Copy out all the lines of the data that hold the word "section".

[Stored data entries]

********************

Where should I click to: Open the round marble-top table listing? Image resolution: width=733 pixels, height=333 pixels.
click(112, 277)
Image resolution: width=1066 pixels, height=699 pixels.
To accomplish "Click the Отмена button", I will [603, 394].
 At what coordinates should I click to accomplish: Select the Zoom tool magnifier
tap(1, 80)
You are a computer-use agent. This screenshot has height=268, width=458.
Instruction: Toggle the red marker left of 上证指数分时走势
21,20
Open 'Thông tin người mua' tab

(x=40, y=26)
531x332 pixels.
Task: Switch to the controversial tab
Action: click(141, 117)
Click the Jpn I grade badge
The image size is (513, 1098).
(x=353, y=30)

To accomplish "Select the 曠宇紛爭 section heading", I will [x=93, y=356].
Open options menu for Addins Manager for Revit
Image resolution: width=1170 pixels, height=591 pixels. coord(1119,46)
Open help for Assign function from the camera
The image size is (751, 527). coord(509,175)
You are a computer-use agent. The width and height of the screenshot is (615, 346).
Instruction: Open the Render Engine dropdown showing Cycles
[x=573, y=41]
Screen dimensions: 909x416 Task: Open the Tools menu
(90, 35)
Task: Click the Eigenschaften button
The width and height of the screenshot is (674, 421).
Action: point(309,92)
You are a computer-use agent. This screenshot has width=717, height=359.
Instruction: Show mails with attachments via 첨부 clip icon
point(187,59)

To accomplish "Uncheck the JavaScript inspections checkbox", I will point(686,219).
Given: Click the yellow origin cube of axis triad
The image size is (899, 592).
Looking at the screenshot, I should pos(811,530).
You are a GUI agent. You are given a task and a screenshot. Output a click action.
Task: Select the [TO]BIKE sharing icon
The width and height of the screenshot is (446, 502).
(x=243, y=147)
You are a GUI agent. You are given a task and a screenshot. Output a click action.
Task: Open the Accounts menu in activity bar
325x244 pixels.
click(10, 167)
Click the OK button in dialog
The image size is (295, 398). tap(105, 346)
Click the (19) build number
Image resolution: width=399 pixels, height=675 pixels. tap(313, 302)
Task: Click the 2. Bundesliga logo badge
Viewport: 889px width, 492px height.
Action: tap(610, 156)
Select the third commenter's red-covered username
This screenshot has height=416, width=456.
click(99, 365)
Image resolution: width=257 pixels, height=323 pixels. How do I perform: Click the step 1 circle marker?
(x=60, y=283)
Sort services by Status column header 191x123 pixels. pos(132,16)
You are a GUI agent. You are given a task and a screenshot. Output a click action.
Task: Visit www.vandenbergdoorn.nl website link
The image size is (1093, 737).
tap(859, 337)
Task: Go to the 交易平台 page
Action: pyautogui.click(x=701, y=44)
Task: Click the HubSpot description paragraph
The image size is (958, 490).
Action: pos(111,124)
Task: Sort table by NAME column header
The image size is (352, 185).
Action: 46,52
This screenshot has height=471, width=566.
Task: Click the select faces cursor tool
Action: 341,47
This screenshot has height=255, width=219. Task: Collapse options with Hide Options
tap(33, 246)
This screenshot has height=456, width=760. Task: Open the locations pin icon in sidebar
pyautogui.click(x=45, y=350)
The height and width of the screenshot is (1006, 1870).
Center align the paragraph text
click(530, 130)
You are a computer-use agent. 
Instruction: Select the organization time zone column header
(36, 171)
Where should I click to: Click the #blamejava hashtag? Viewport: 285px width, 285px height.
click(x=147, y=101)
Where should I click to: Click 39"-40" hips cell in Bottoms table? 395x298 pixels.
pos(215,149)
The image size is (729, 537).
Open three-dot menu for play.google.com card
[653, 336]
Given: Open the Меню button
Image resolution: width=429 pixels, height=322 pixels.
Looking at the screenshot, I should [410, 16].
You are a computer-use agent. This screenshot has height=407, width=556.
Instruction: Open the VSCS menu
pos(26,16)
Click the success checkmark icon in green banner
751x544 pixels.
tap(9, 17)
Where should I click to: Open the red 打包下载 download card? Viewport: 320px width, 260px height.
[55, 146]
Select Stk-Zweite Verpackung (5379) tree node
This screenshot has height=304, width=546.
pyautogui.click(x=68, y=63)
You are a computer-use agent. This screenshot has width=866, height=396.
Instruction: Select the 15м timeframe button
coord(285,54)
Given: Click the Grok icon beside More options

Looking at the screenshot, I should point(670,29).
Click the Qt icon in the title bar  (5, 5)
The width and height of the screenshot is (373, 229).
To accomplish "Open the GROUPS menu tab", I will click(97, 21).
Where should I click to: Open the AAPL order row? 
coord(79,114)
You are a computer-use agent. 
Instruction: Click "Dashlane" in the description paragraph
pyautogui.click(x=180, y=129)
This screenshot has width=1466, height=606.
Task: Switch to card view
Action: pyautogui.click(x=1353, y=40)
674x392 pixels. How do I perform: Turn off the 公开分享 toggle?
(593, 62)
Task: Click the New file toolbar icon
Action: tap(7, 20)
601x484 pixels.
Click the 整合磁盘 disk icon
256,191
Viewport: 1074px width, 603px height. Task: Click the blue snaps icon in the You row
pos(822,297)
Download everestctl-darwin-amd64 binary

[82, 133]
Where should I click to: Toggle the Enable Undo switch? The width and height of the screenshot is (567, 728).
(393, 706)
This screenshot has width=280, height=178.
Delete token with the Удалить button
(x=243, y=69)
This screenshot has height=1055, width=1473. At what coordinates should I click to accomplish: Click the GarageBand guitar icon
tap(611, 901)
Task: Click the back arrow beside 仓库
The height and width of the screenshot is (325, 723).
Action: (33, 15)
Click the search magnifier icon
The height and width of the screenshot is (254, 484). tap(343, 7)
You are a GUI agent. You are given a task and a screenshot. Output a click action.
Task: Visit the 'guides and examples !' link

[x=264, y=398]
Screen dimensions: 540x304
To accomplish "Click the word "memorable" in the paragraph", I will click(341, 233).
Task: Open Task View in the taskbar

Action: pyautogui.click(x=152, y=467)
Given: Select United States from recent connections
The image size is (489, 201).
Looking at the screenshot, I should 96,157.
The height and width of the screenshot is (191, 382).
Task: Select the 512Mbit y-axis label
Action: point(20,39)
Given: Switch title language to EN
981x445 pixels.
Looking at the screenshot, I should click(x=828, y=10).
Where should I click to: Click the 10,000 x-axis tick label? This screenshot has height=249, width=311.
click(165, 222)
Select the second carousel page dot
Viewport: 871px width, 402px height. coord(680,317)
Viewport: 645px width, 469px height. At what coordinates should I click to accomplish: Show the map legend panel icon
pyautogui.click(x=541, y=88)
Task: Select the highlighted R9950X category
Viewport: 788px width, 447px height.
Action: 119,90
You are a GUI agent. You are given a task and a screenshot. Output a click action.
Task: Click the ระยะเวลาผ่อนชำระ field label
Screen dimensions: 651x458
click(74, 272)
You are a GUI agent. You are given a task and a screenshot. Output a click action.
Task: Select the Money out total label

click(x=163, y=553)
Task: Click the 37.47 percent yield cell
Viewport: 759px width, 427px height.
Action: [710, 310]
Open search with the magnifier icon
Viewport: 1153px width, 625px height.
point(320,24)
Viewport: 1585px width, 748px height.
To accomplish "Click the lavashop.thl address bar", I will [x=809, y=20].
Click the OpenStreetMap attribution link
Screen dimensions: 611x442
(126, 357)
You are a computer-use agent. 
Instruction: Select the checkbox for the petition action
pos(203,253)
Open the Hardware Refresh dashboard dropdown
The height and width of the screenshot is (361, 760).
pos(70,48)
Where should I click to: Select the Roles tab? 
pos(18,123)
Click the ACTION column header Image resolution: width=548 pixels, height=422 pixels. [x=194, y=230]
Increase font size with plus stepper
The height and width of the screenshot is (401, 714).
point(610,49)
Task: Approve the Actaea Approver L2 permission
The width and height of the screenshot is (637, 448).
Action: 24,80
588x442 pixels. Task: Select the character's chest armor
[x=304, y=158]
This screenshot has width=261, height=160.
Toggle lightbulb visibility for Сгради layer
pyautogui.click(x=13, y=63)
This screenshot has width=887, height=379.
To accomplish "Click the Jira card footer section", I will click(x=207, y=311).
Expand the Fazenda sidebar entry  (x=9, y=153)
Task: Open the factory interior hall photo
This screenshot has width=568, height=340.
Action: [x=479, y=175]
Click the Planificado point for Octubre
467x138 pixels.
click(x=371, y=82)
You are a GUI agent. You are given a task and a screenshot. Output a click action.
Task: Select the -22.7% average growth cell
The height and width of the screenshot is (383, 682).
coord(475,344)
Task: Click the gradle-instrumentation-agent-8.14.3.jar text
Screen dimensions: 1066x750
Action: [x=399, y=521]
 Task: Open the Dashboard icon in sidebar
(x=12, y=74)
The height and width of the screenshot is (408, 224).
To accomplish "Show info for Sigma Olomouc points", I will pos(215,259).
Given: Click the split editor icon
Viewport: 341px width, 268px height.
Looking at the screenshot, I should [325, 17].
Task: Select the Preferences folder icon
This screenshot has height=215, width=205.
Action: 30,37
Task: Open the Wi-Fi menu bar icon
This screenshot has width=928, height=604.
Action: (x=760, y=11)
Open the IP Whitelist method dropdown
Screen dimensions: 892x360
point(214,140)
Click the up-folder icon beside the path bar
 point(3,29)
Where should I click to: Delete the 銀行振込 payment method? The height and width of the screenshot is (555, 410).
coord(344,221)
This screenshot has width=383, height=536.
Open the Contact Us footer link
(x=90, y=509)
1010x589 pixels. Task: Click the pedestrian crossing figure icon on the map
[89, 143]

********************

Solution to the exercise:
To accomplish "Select the 曠宇紛爭 section heading", I will [x=93, y=356].
To accomplish "Click the Jira card footer section", I will click(x=207, y=311).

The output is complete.